以化學酵素法合成Globo H衍生物作為癌症疫苗用之研究

Abstract

大部分癌症細胞表面會表現多量的特定醣抗原，Globo H (Fucα1→2Galβ1→ 3GalNAcβ1→ 3Galα1→4Galβ1→ 4Glc)六碳醣是其中一種，以Globo H為基礎的治療疫苗已經在應用在 乳癌、前列腺癌、卵巢癌、胰腺癌、大腸直腸癌及肺癌。在這篇研究中，我們合成一系列Globo H衍生物以提升癌症疫苗的免疫性。Globo H衍生物是由酵素法合成而來並和載體蛋白(CRM) 197 (DT)接合，並搭配C34醣脂類為佐劑(adjuvant)。在注射完Balb/c老鼠實驗，免疫的反應由醣晶片來分析，結果顯示在Globo H還原端六號位上的glucose修飾氟化（F），疊氮基(N3)，苯基（phenyl)和在Globo H非還原端六號位上的fucose修飾疊氮基(N3)亦有強烈的IgG免疫球蛋白反應辨認Globo H 和Gb5 和SSEA4。上述的疫苗可以辨認Globo H表現的癌細胞(MCF-7)和具有補體依賴的細胞毒殺能力。由上述資料顯示這樣的化學修飾癌症醣抗原可以促進癌症疫苗的發展。

Globo H-based therapeutic cancer vaccines have been tested in clinical trials for the treatment of late stage breast, ovarian and prostate cancers. In this study, we explored Globo H analogue antigens with an attempt to enhance the antigenic properties in vaccine design.

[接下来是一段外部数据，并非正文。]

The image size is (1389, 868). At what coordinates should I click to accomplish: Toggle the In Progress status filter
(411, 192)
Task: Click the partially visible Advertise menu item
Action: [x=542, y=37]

The Globo H analogues with modification at the reducing or non-reducing end were synthesized using chemoenzymatic methods, and these modified Globo H antigens were then conjugated with the carrier protein diphtheria toxoid cross-reactive material (CRM) 197 (DT), and combined with a glycolipid C34 as an adjuvant designed to induce a class switch of antibody to form the vaccine candidates. The immune response was studied by a glycan array and the results showed that modification at the C-6 position of reducing end glucose of Globo H with the fluoro, azido or phenyl group elicited robust IgG antibody response to specifically recognize Globo H (GH) and the GH-related epitopes, stage-specific embryonic antigen 3 (SSEA3) (also called Gb5) and stage-specific embryonic antigen 4 (SSEA4). However, only the modification of Globo H with the azido group at the C-6 position of the non-reducing end fucose could elicit strong IgG immune response. Moreover, the antibodies induced by theses vaccines were shown to recognize GH expressing tumor cells (MCF-7) and mediate the complement-dependent cell cytotoxicity against tumor cells. Our data suggest a new potential approach to cancer vaccine development.